As you can imagine nobody could be expected to use a computer that stalls for up to a minute each time you hit a button or clicked your mouse so I had to do something desperately. I found that VMWare had installed DiscDefender into my startup items and removed that, but restart helped nothing. I also noticed some or other system app taking up 99% of my CPU every now and then and forced quit that. Since my reboot I have not see that app or such high usage again... but still the problem remained (as I said, even while typing this text) except a LOT less frequent. I still have to work up the nerve to try and code, though...
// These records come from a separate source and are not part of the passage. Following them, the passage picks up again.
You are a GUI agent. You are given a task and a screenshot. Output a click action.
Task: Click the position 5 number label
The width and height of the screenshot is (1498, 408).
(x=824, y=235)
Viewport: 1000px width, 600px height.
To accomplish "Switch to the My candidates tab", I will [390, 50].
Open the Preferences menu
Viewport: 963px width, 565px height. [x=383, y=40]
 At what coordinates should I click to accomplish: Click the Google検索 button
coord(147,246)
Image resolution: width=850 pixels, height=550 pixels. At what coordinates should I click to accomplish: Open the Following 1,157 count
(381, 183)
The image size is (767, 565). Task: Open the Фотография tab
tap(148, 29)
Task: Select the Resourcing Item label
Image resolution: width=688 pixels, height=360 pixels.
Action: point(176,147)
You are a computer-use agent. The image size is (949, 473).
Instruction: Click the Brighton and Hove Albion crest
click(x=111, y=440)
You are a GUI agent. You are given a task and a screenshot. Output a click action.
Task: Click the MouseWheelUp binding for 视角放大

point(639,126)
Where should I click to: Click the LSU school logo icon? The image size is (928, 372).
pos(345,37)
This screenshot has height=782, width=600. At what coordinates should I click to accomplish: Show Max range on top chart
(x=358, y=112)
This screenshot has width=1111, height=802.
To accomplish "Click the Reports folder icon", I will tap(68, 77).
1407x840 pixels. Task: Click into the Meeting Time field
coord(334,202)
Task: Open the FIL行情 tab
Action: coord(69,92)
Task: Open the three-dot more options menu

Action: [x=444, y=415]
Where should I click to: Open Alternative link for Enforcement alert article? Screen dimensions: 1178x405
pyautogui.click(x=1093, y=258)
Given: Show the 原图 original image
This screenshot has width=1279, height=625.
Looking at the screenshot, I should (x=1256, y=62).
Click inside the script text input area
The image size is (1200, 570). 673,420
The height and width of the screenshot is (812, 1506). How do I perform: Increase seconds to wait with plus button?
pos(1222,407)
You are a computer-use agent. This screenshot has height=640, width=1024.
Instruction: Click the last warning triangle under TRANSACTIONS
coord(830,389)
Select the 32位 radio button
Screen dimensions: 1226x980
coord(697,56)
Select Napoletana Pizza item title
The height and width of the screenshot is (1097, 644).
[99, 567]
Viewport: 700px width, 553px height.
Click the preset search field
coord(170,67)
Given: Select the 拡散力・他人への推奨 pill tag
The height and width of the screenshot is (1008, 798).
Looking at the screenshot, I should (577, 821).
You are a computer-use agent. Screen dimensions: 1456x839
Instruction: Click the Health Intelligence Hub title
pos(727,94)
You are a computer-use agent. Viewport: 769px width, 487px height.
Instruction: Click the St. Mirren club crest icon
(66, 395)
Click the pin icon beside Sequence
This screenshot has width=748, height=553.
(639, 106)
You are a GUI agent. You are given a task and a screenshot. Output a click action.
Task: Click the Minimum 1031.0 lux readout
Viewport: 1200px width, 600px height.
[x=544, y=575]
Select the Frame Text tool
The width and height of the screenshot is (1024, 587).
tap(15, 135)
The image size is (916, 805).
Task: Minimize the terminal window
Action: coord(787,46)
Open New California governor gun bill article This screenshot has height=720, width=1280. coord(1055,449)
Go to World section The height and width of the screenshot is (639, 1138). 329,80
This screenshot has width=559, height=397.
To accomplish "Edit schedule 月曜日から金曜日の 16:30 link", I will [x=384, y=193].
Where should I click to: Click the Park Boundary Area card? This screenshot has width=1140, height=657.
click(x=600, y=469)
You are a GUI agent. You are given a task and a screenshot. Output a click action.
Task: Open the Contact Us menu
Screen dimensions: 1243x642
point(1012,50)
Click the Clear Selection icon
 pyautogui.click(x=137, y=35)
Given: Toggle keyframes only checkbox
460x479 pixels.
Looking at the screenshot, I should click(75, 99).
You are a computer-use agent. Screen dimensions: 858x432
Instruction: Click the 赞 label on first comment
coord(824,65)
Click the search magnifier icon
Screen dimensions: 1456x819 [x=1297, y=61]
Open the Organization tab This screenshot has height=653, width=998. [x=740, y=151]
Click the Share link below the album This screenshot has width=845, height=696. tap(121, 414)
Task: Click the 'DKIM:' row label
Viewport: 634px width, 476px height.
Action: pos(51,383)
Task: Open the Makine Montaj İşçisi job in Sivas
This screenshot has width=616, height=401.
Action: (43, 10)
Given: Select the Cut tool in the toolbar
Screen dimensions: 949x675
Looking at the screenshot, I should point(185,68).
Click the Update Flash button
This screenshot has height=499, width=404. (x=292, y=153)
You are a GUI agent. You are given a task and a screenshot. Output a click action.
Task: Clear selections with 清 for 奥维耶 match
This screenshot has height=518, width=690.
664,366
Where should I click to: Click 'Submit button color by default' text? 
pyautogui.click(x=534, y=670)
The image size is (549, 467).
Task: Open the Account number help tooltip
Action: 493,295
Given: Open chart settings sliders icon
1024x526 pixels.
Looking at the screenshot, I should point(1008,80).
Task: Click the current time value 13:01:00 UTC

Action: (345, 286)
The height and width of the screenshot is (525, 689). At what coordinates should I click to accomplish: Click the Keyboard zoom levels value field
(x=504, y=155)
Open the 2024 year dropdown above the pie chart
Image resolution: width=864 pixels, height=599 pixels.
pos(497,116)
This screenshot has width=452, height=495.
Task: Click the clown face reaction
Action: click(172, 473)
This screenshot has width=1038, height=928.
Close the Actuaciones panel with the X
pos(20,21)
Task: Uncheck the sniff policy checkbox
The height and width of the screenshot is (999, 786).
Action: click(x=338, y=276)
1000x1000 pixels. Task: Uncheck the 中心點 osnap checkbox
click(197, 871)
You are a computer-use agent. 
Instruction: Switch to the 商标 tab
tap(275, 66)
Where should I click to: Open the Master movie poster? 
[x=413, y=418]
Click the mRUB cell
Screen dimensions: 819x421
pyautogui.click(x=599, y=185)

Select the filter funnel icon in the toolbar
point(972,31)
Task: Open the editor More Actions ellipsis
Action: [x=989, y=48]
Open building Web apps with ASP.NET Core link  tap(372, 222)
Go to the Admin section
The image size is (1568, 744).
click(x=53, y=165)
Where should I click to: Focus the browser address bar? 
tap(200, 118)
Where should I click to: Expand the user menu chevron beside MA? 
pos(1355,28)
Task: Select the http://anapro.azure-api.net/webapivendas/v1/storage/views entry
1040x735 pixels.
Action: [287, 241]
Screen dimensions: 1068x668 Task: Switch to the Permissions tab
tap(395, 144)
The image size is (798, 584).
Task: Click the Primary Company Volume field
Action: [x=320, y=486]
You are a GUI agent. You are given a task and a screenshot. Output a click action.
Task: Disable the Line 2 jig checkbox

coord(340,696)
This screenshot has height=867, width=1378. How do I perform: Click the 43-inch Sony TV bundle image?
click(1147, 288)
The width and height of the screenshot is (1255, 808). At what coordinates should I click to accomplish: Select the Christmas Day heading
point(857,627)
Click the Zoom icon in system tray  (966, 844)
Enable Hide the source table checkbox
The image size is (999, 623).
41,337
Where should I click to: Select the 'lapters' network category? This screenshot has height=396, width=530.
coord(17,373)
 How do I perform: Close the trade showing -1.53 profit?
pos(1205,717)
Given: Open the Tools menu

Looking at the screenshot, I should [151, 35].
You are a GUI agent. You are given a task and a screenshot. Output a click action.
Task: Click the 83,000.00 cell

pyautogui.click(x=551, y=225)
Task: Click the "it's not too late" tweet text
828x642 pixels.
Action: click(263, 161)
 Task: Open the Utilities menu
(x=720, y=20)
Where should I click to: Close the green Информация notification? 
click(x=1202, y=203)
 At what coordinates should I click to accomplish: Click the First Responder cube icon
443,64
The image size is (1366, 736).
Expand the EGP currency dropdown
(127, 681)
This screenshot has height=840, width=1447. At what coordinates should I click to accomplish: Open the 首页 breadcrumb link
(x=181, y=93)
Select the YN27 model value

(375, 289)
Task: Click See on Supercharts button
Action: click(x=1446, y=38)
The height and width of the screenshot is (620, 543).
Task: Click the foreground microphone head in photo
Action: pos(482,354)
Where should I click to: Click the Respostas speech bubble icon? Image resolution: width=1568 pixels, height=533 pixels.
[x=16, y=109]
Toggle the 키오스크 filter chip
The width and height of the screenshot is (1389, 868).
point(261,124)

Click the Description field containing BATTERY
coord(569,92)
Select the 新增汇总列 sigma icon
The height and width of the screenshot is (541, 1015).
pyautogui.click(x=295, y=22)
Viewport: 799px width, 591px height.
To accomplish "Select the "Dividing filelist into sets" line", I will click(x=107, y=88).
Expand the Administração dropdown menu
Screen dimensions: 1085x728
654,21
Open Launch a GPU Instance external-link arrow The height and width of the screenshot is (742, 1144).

Then it suddenly struck me that I haven't verified dic permissions yet. I ran it and it came up with all of those errors you said I can safely ignore. Even had one the opposite of what you said... it said my permissions were -rwxrwrwx but should be lrwxrwxrwx. The only two that concerned me were the permissions on my mail server NEEDING to be fixed and something to do with external monitoring of my system being changed and will NOT be fixed... THAT had me worried...
My mail server permissions were wrong and an app for monitoring my system from outside my network got modified and will not be changed back. Yeah! That had me worried! But, being a clever little programmer me, I arrived at a very simple solution to the latter problem... I just had a look at the file in Finder, looked at when it was last modified, went into TimeMachine and restored a version from 2 days before then. Ran Verify Permissions and still I get all those warnings you say I can ignore....but no longer the warning about THAT app. That issue was laid to rest.
I can now, in all certainty tell you... my system is still royally screwed up and I now have no other bleeding clues as to how to get it to stop being so bleeding unusable!!! ...but fixing that warning... that didn't help one bleeding bit. So I am joining the ranks of those who say "Ignore".
In fact, I just opened up sharing and turned off Remote Login since I never do anyway, and now the app no longer even appears in activity monitor... nor anything else that takes up more than 4% of my CPU... so I guess my hunt for that bug continues... 😟
This is a very old thread. Many people ignore them. Suggest you re-post it as a new thread and it may get up to date attention.
Your problem may not be exactly the same as that detailed in this older thread, and it can be very confusing for everybody if we try to answer more than one question in each thread.
In order for us to give your problem our undivided attention to try to solve it, would you kindly start your own thread, describing the trouble you are having in the fullest detail, including completing your details to show what Mac or iDevice you are using, what operating system, and what version of the application in question. Please remember to post in the forum relevant to your hardware or version of OS X.
Great minds? 😉
So if this is not an issue, why is it reported. And in particular not reported in detail, or at least an ignore this message message.
If folks on this here site say to ignore it, then it's worthless and unnecessary geekish.
Thanks for providing a common sense work-around.
And, No, Apple. I cannot 'Ignore that man behind the Curtain!"
Go to Mac OS X: Disk Utility's Repair Disk Permissions messages that you can safely ignore - Apple Support and see what Apple has to say.
Warning: SUID file "System/Library/CoreServices" has been modified and will not be repaired.